Problem: Write out each line of the listing below as a numbered list, skipping blank lines and leaving out the pictures.

Provided material:

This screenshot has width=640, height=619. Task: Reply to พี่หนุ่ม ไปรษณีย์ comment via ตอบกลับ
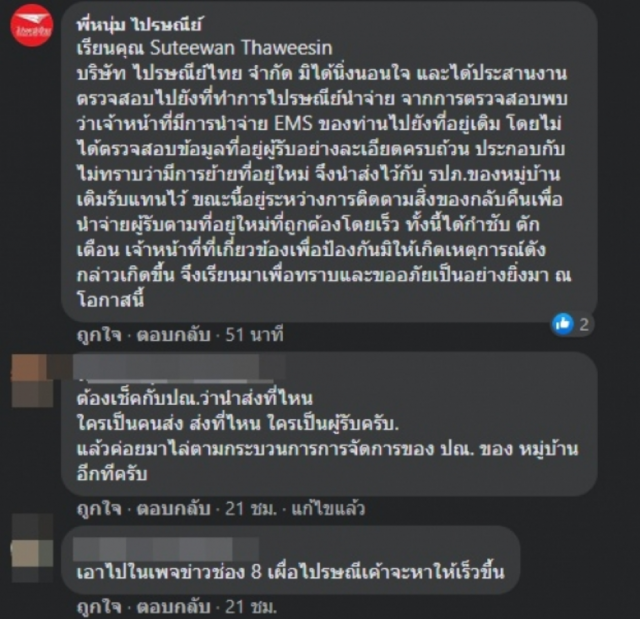click(173, 335)
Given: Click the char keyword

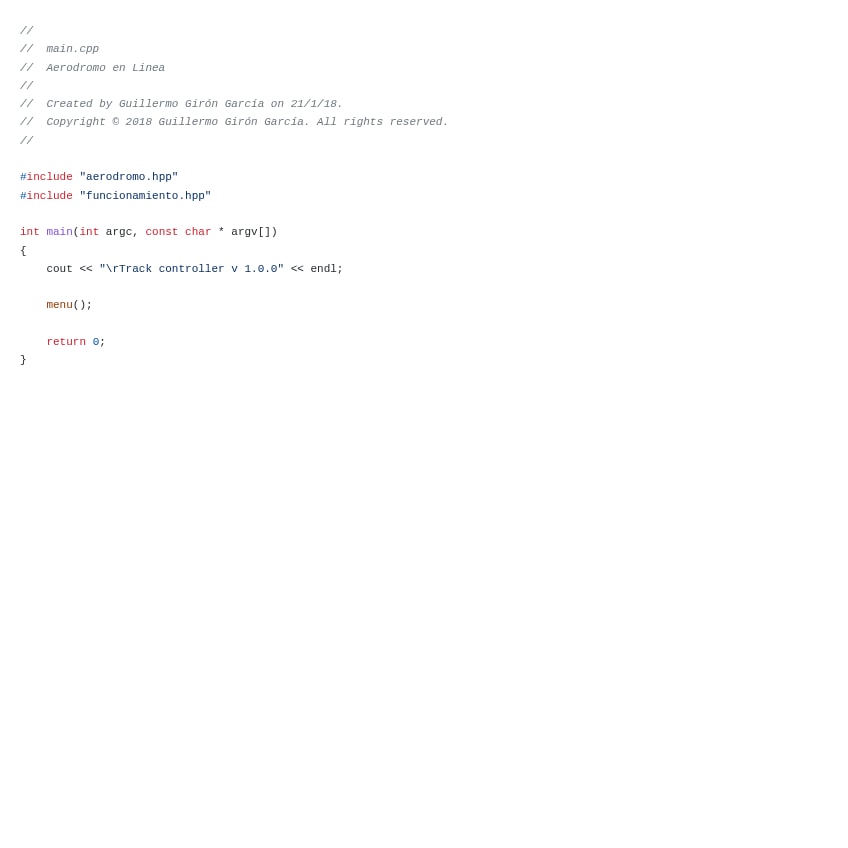Looking at the screenshot, I should point(198,232).
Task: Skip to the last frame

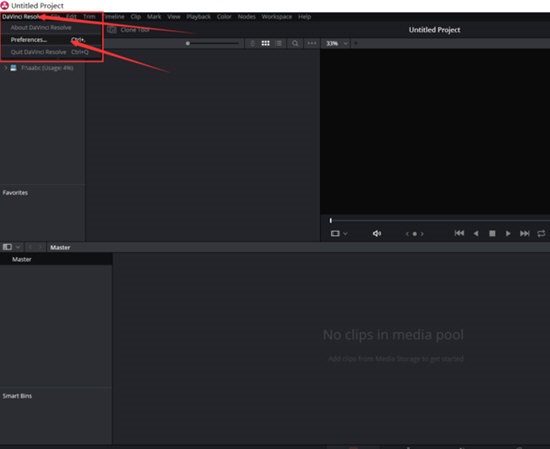Action: (x=524, y=233)
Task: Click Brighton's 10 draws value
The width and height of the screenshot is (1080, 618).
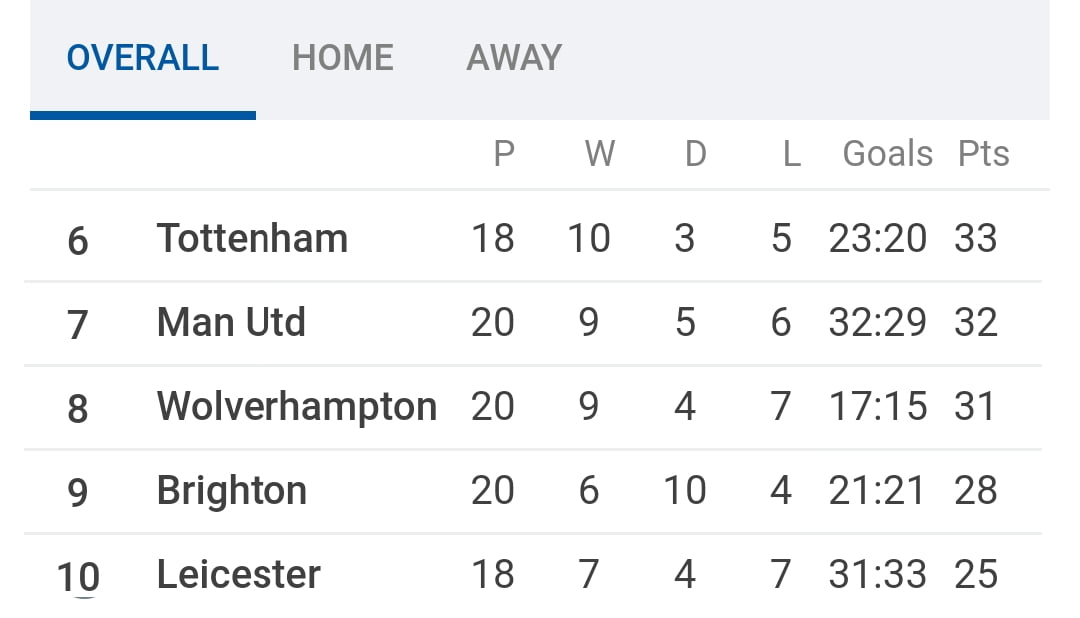Action: click(x=684, y=491)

Solved problem:
1. This screenshot has width=640, height=619. Task: Reply to พี่หนุ่ม ไปรษณีย์ comment via ตอบกลับ
2. click(173, 335)
3. Given: Click the char keyword
4. Looking at the screenshot, I should point(198,232).
5. Task: Skip to the last frame
6. Action: (x=524, y=233)
7. Task: Click Brighton's 10 draws value
8. The width and height of the screenshot is (1080, 618).
9. Action: click(x=684, y=491)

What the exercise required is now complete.